In light of the recent hyper-coverage of “gay teen suicide,” we at the Campanil have been having a discussion about the questions the events and their coverage raise. Here are a few of our questions and answers we came up with.

These tragedies might be partially blamed on lack of support for the GLBT community on the part of the administrations at which the suicides occurred. This raises the question – could something like that happen here? Does Mills provide enough resources for its queer students? Mills prides itself on being more progressive than many colleges and therefore more in-step with queer rights, but there is definitely room for improvement. Mills has periodic support groups and with Queer Melanin on hiatus this semester, only one club for LGBTQ individuals. Some of us feel that providing a Queer Lounge would be a valuable resource and huge demonstration of support on the part of the administration.

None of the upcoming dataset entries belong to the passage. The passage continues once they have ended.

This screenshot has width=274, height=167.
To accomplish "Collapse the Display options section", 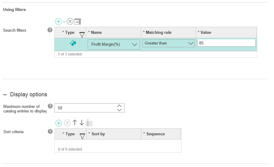I will tap(5, 94).
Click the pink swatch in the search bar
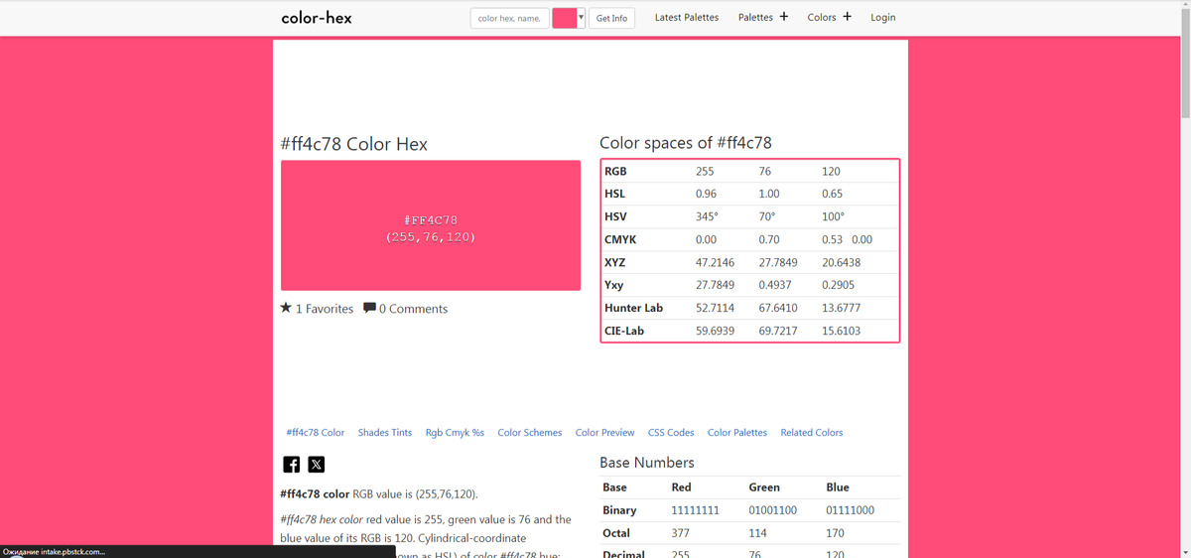Image resolution: width=1191 pixels, height=558 pixels. 565,18
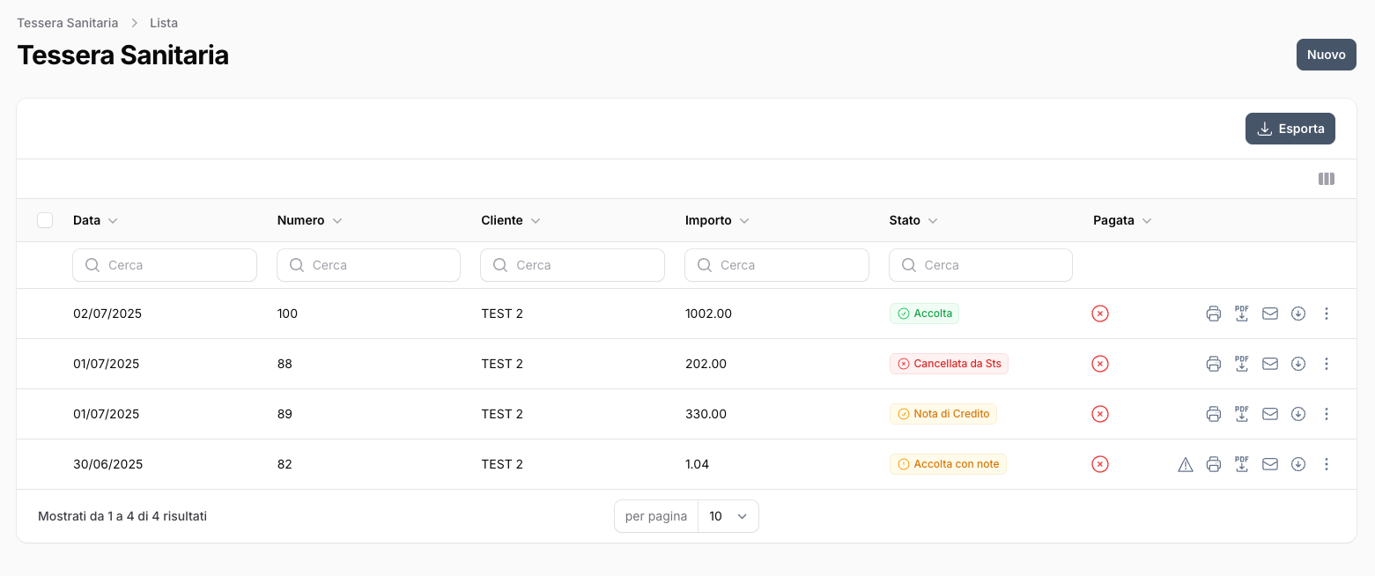Image resolution: width=1375 pixels, height=576 pixels.
Task: Click the warning triangle on invoice 82
Action: (x=1186, y=465)
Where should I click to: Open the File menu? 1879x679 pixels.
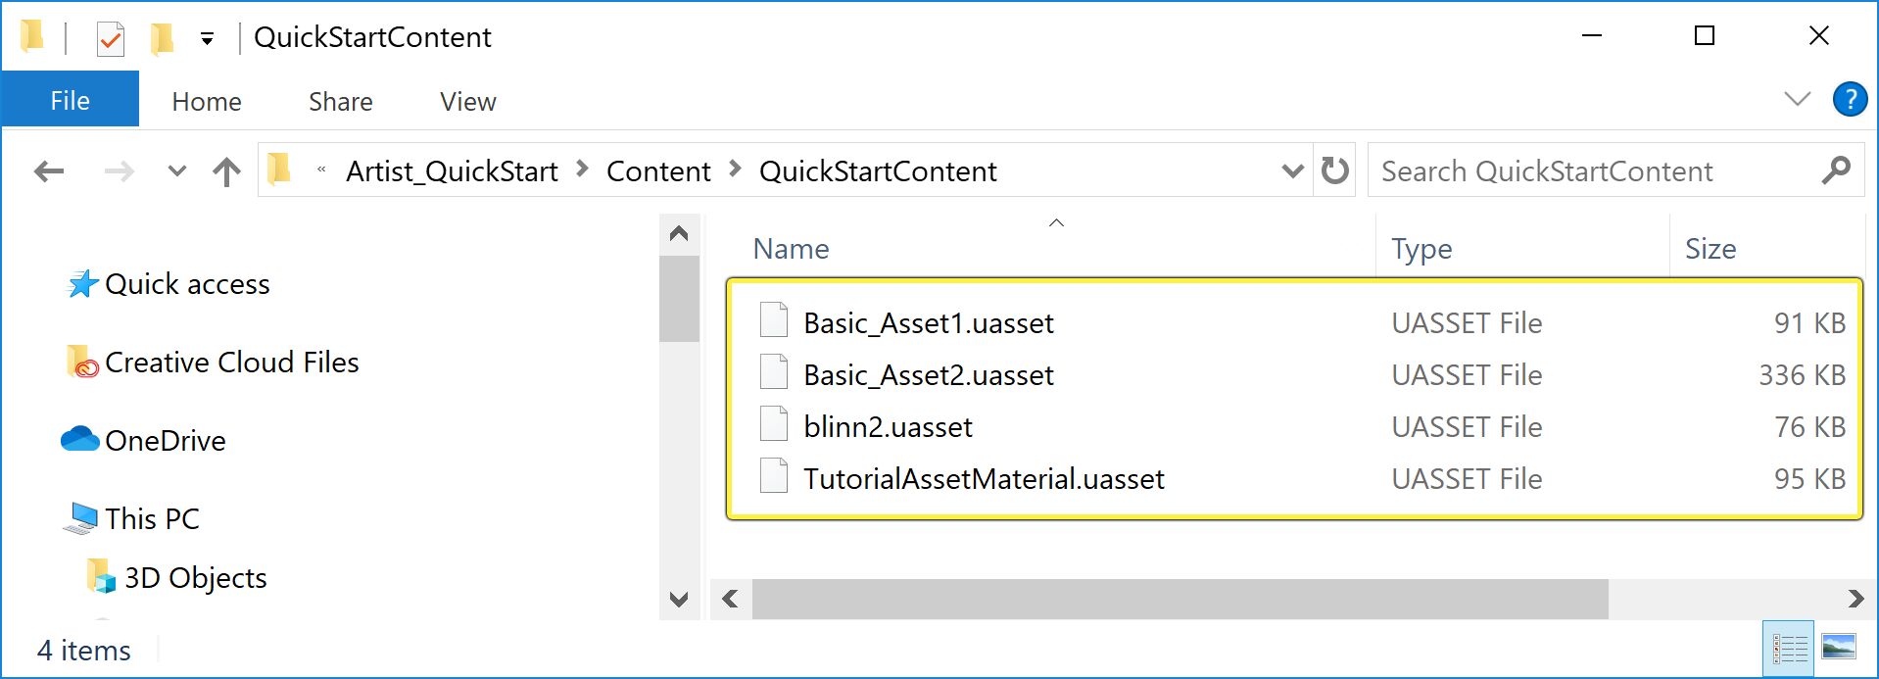[69, 99]
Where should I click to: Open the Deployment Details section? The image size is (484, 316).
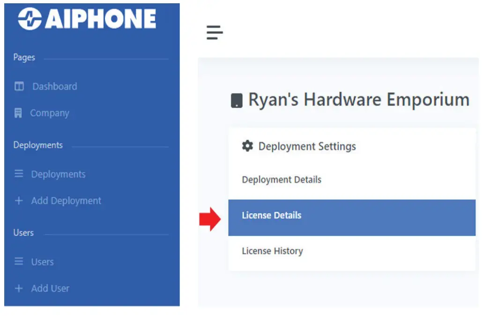281,180
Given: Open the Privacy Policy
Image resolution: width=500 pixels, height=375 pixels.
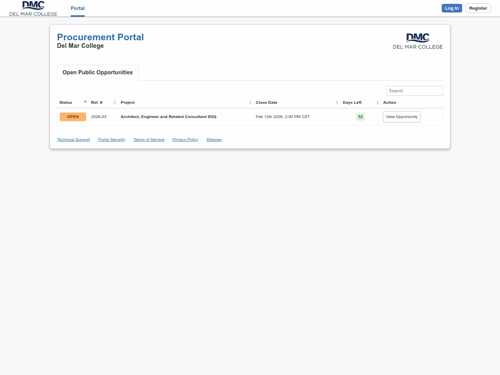Looking at the screenshot, I should [185, 140].
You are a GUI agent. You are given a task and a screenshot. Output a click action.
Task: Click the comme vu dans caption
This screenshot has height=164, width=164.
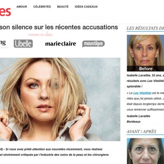[x=41, y=34]
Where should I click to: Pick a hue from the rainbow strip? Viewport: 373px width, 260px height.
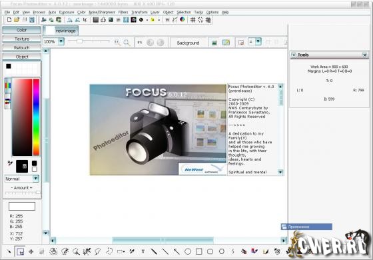pos(36,117)
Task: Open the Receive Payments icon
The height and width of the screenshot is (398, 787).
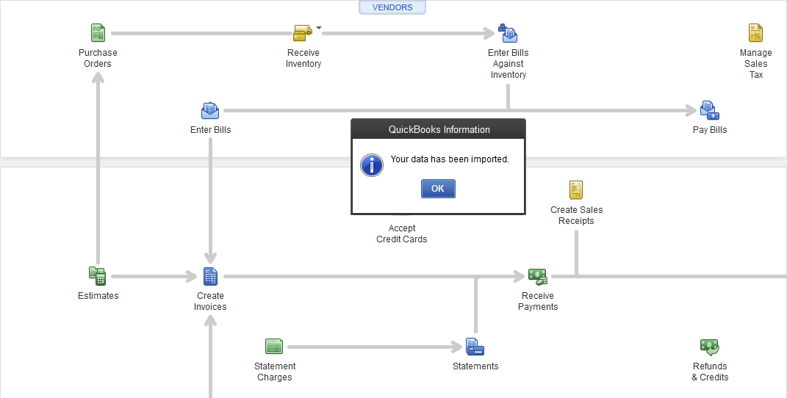Action: pos(538,276)
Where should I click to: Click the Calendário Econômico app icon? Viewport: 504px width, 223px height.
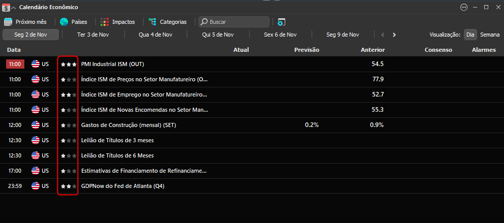point(6,7)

Also, most of us agree that there are virtually no resources for trans students – this may be changing with the new student-led Queer/Trans Headquarters initiative, which would provide a resource center and safe space for all queer and trans-spectrum students on campus. We agree that this would be a valuable source of support for an underserved Mills community.

Is all the media hype actually doing anything to further equal treatment or real justice for queer kids? And is gay teen suicide actually on the rise? We can’t say for sure whether it is or not, but it is definitely nothing new. However, it is possible that so much coverage could bring about policy change. We all agree that it has brought awareness to the issue of bullying and harassment of queer youth, specifically cyber bullying.

It’s no surprise queer kids are being victimized in a culture that still doesn’t give queer adults full rights. We hope that the increased media coverage will somehow lead to more school administrations creating an environment where bullying and harassment of LGBTQ students is replaced with resources and support.